Source : Australian Jeweller, mars 1998
Les progrès de la perle de Chine
Lors de l'exposition de joaillerie et d'horlogerie de Miller Freeman, organisée en septembre 1997 à Hong Kong, le représentant de Australian Jeweller a eu le plaisir d'assister au tour d'horizon de l'industrie de la perle effectué par un représentant de l'Institut américain de gemmologie (Gemmological Institute of America - GIA) qui y loua les progrès de la filière chinoise des perles d'eau douce cultivées, disant que la qualité de ces perles s'améliorait rapidement et qu'elles pouvaient désormais être considérées à juste titre par les joaillers comme un produit attrayant, concurrentiel et tout à fait légitime.
Leur moindre coût permet au détaillant d'encourager son client à acheter plusieurs rangs colorés pour le prix d'un seul rang de qualité Akoya, à la différence de ce qui se faisait jusque-là.
Jusqu'à il y a peu de temps, les perles d'eau douce cultivées par les Chinois comportaient un nucléus fait d'un fragment de manteau prélevé sur un mollusque et implanté chez l'animal hôte. Les huîtres Akoya, par contre, sont greffées au moyen d'une petite particule sphérique découpée dans la coquille d'une moule d'eau douce américaine.
Récemment, le procédé japonais d'implantation d'un nucléus sphérique a porté ses fruits pour les perles d'eau douce des producteurs chinois. Les négociants en perles qui fréquentent les expositions du monde entier savent que les rangs de perles chinoises rondes et blanches abondent.
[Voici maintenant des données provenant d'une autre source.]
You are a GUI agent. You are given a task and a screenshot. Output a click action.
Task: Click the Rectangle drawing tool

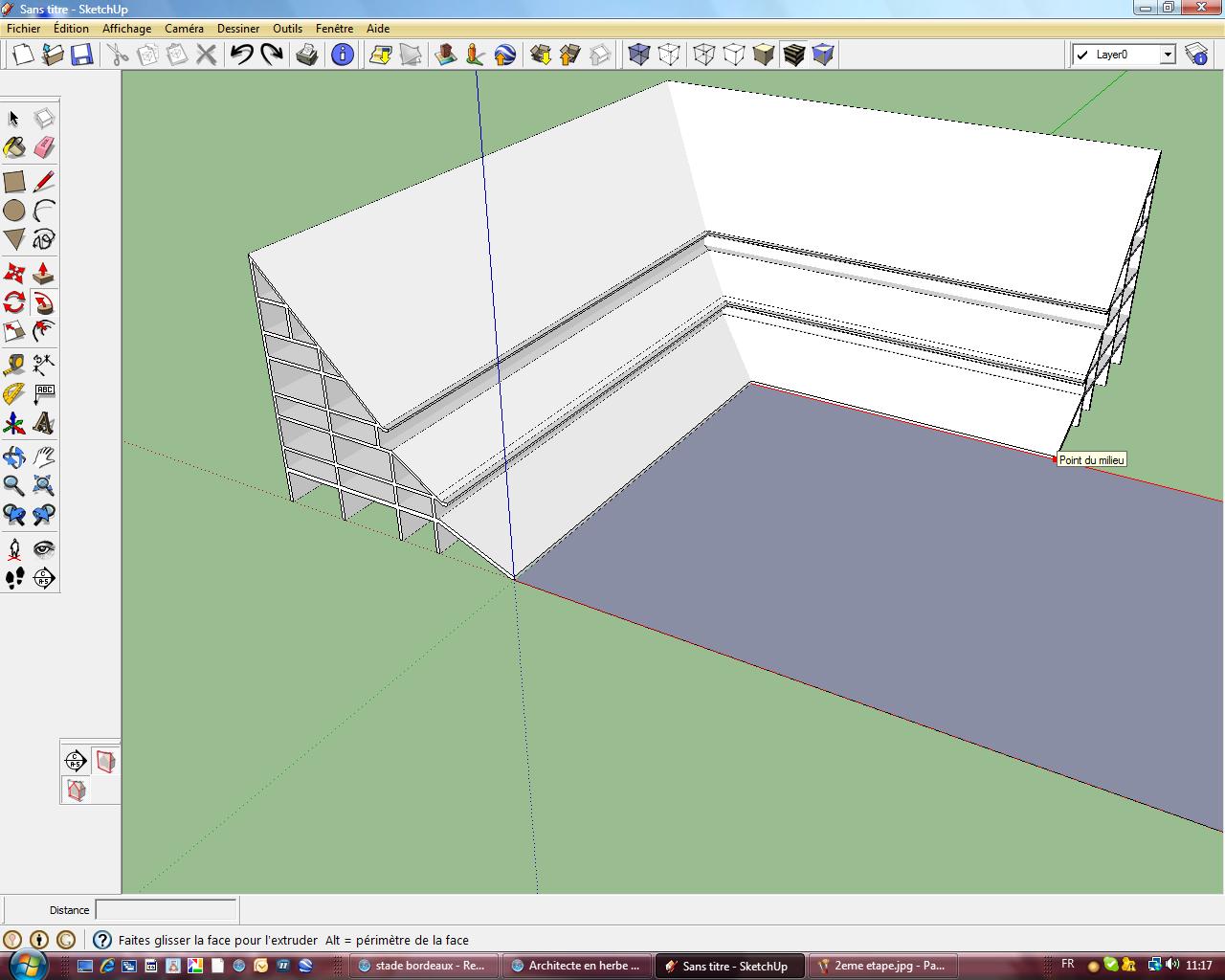(14, 182)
On y distingue facilement une teinte blanc rosé, un trait jusqu'à présent plus caractéristique des perles japonaises Akoya que d'un produit en provenance de Chine.
Le blanchiment des perles est l'un des procédés qui préoccupent les experts. Il remonte à des temps ancestraux, certes, mais la presse internationale s'inquiète depuis deux ans du procédé utilisé par les Chinois, susceptible d'endommager la surface de la perle. C'est pourquoi les joaillers se sont vu conseiller d'examiner à la loupe ce type de perle avant tout achat.
À l'heure actuelle, toutefois, les intervenants du secteur perlier semblent confirmer que les perles d'eau douce de culture chinoises de bonne qualité sont en train de se créer un créneau, au moment même où les éleveurs japonais ont du mal à livrer des quantités suffisantes, notamment dans la région du Japon fameuse pour les perles Biwa, où la pollution les a contraint à abandonner le lac et à interrompre ainsi la production de ce que d'aucuns considéraient comme la plus belle des perles d'eau douce.
Un défi attend le détaillant de perles d'eau douce : il doit convaincre le consommateur que la perle qui leur convient le mieux n'est pas nécessairement une perle parfaitement blanche et ronde. Le produit des efforts chinois est revêtu d'une couche de nacre épaisse à demie translucide, et la perle baroque fait étinceler la personnalité de la femme qui la porte, particulièrement celle des plus jeunes qui, jusqu'alors, devaient se contenter d'un produit à base de nacre pour des raisons de prix.